"""

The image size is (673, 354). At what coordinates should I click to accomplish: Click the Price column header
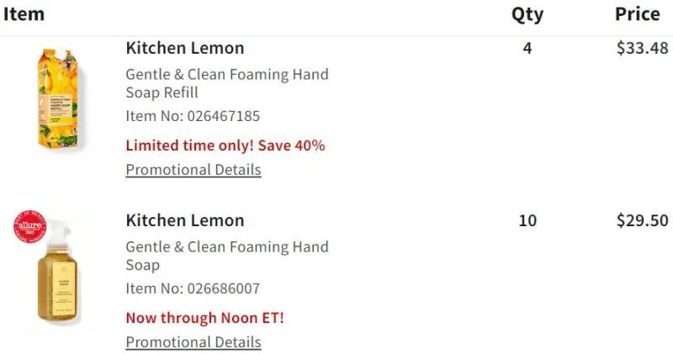(638, 14)
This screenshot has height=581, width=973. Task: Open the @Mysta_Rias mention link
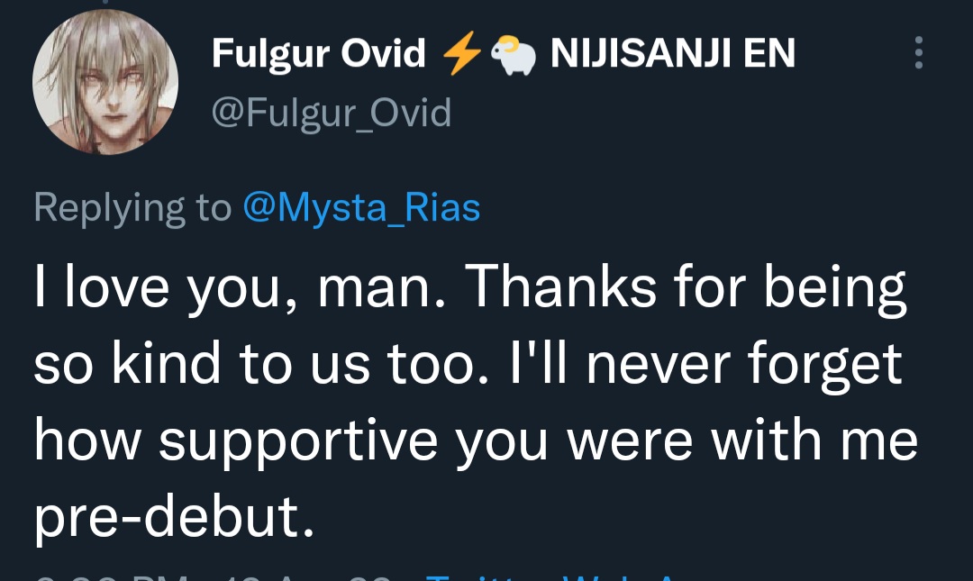pyautogui.click(x=361, y=208)
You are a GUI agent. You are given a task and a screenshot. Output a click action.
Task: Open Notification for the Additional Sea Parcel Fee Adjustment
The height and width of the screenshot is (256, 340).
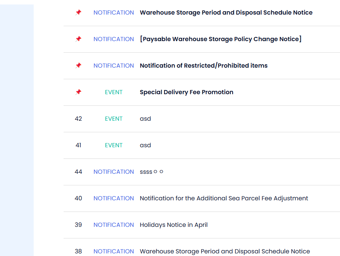tap(224, 198)
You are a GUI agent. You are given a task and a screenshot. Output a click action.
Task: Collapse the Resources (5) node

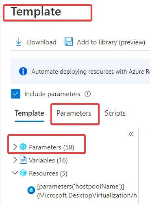click(x=15, y=173)
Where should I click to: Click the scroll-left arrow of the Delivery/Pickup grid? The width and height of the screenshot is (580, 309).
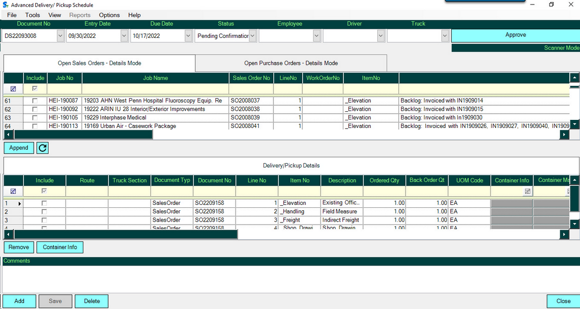click(9, 235)
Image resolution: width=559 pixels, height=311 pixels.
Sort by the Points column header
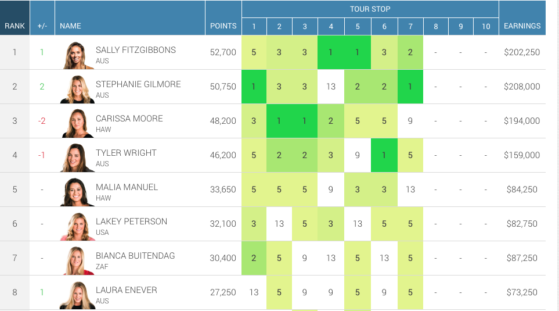click(x=223, y=26)
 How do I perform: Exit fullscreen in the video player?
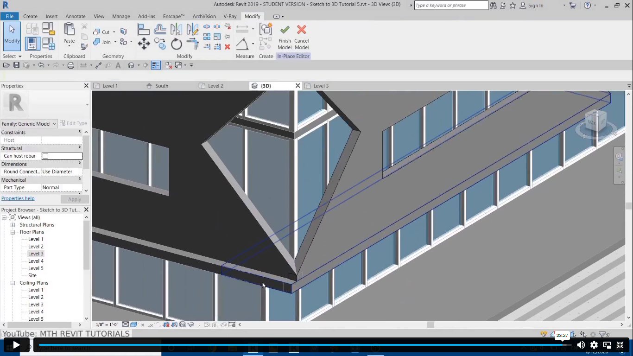click(x=620, y=345)
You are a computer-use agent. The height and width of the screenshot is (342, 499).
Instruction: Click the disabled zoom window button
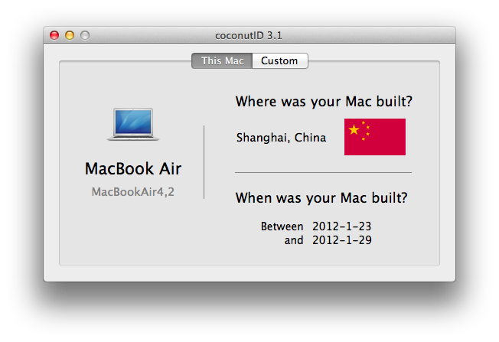tap(85, 35)
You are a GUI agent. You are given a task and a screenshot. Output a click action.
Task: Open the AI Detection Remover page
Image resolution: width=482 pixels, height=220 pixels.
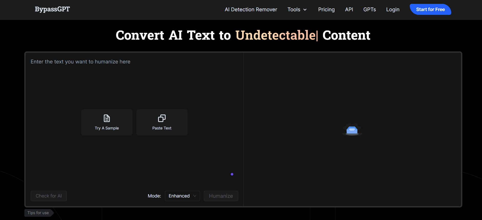click(251, 9)
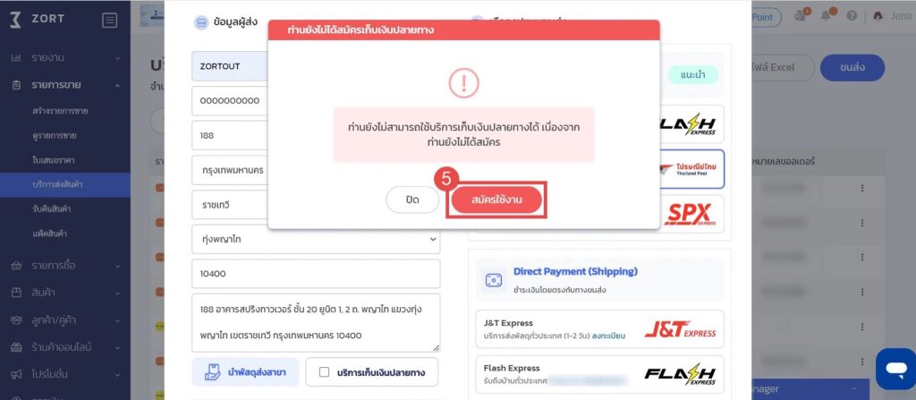Image resolution: width=916 pixels, height=400 pixels.
Task: Open the notifications bell icon
Action: [x=826, y=16]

"""

Task prompt :: Exact repetition of each line above is expected; images are to be omitted.

Answer section ::
The image size is (673, 354). At what coordinates should I click to accomplish: Click the Price column header
(638, 14)
This screenshot has height=581, width=973. Task: Open the @Mysta_Rias mention link
pyautogui.click(x=361, y=208)
You are a GUI agent. You are given a task and a screenshot. Output a click action.
Task: Open Notification for the Additional Sea Parcel Fee Adjustment
The height and width of the screenshot is (256, 340).
tap(224, 198)
You are a GUI agent. You are given a task and a screenshot. Output a click action.
Task: Collapse the Resources (5) node

click(x=15, y=173)
Where should I click to: Click the scroll-left arrow of the Delivery/Pickup grid? The width and height of the screenshot is (580, 309).
click(9, 235)
Image resolution: width=559 pixels, height=311 pixels.
Sort by the Points column header
click(x=223, y=26)
 How do I perform: Exit fullscreen in the video player?
click(x=620, y=345)
You are a computer-use agent. The height and width of the screenshot is (342, 499).
Instruction: Click the disabled zoom window button
tap(85, 35)
You are a GUI agent. You are given a task and a screenshot. Output a click action.
Task: Open the AI Detection Remover page
Image resolution: width=482 pixels, height=220 pixels.
click(251, 9)
Image resolution: width=916 pixels, height=400 pixels.
Task: Open the notifications bell icon
Action: [x=826, y=16]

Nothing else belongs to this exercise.